Parfois, une inconsciente folie abaisse les barrières de nos Mondes, ouvre les écluses de l'Océan Primordial. Alors, de chaque goutte d'eau noire naissent des cauchemars multiformes.

Ainsi, j'ai assisté à l'apothéose d'Ahura Mazda et d'Ahriman. Sûrs de leur puissance, les dieux ont fait de moi leur servante, leur Grande Prophétesse. Ils supposaient que je ne pouvais rien contre eux, que nul être ne pourrait jamais rien contre eux. Mais, bien que séparée de mon berceau originel, des bribes me restent, des fulgurances de l'avenir, une absolue vérité. Dans cet Univers, ultimement voué au Néant, tout être, toute chose, ne sont que poussière en devenir ; rien, pas même les dieux, ne peut prétendre à l'éternité.

Ainsi, Ombre et Lumière connaîtront leur inévitable chute. Leurs anges se déchireront dans un ultime combat fratricide, jusqu'à ce que prenne fin la Guerre. Et, depuis les décombres encore fumantes, se dresseront les prémices d'un nouveau Monde.

Alors, je retournerai à l'Océan.

La Grande Prophétesse, De l'Avènement du Quatrième Monde


Alyne resta immobile quelques instants, interdite.

Seyer ?

Avant d'arriver ici, elle ne connaissait qu'à peine le nom de cet archange. Depuis combien de temps officiait-il ? Une dizaine, peut-être une vingtaine de cycles, au maximum. Même Oukouakouloumé, après trois siècles de service sur les mondes frontaliers, jouissait d'une plus solide réputation.

Aussi loin qu'elle se souvienne, une tradition tacite laissait à Mitteï le soin de former les elfines. Le peuple de la Cité Céleste représentait le fer de lance de la Lumière, et comptait dans sa légende Myhela, la fondatrice de l'Ordre, celle qui, pour la première fois, avait invoqué la toute-puissance de la Grande Déesse contre les armées noires.

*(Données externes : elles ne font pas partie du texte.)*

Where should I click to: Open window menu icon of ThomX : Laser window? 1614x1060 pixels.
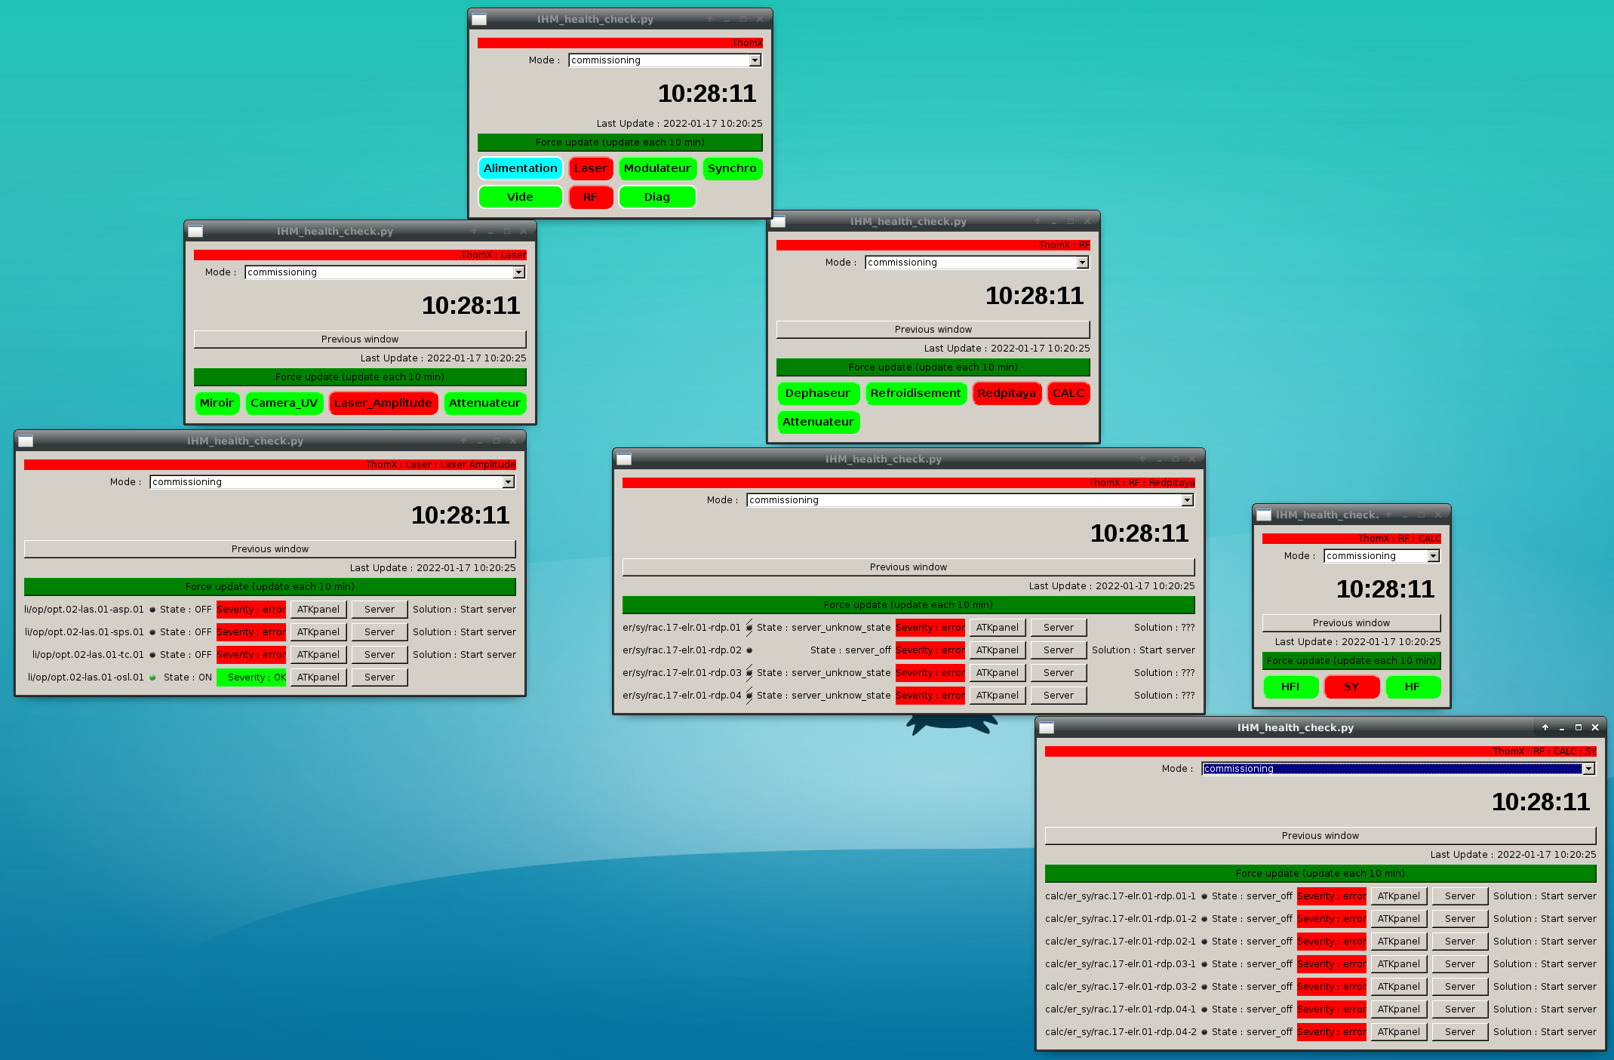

Certes, depuis, les elfines n'avaient plus connu d'archange, mais Mitteï, dernière survivante de cette lointaine époque, contribuait à transmettre la sagesse de son ancienne tutrice.

Le cœur battant, Alyne passa une main dans ses cheveux. Déjà, les rangs des Voyageurs se désordonnaient, Galaniel et Césape nouaient des connaissances au hasard, et les archanges descendaient des marches. Elle intercepta le regard de Mitteï, mais les yeux abyssaux de la jeune fille, loin de s'intéresser à elle, restaient fixés sur Galaniel. Tout comme le regard noir et réprobateur d'Oukouakouloumé. Tout comme celui, plus discret de Seyer.

Galaniel, le centre de toutes les préoccupations, la possible réincarnation supposée de Gathor. Le premier archange, après avoir tué de ses mains son ancien apprenti, désirait-elle ne pas revivre pareil tourment ?

Un éclat violacé scintilla dans sa direction ; Alyne détourna le regard et, d'un pas confus, rejoignit ses camarades. Seyer l'observait, lui aussi, l'évaluait, la jaugeait. Mais peu importaient les épreuves, les imprévus, elle ne laisserait rien paraître. Tout comme elle avait conservé pour elle les visions de la Table. Elle avait foi en la Grande Déesse et cette foi, inflexible, inaltérable, la porterait jusqu'à son dernier souffle.

Face à elle se dressent les Ténèbres.

Des décombres l'entourent, des murs jetés à terre, un sol de pierre dévasté, brûlé, tailladé. Tout autour résonne le tumulte des éléments, le crépitement de l'éther, un relent de souffre.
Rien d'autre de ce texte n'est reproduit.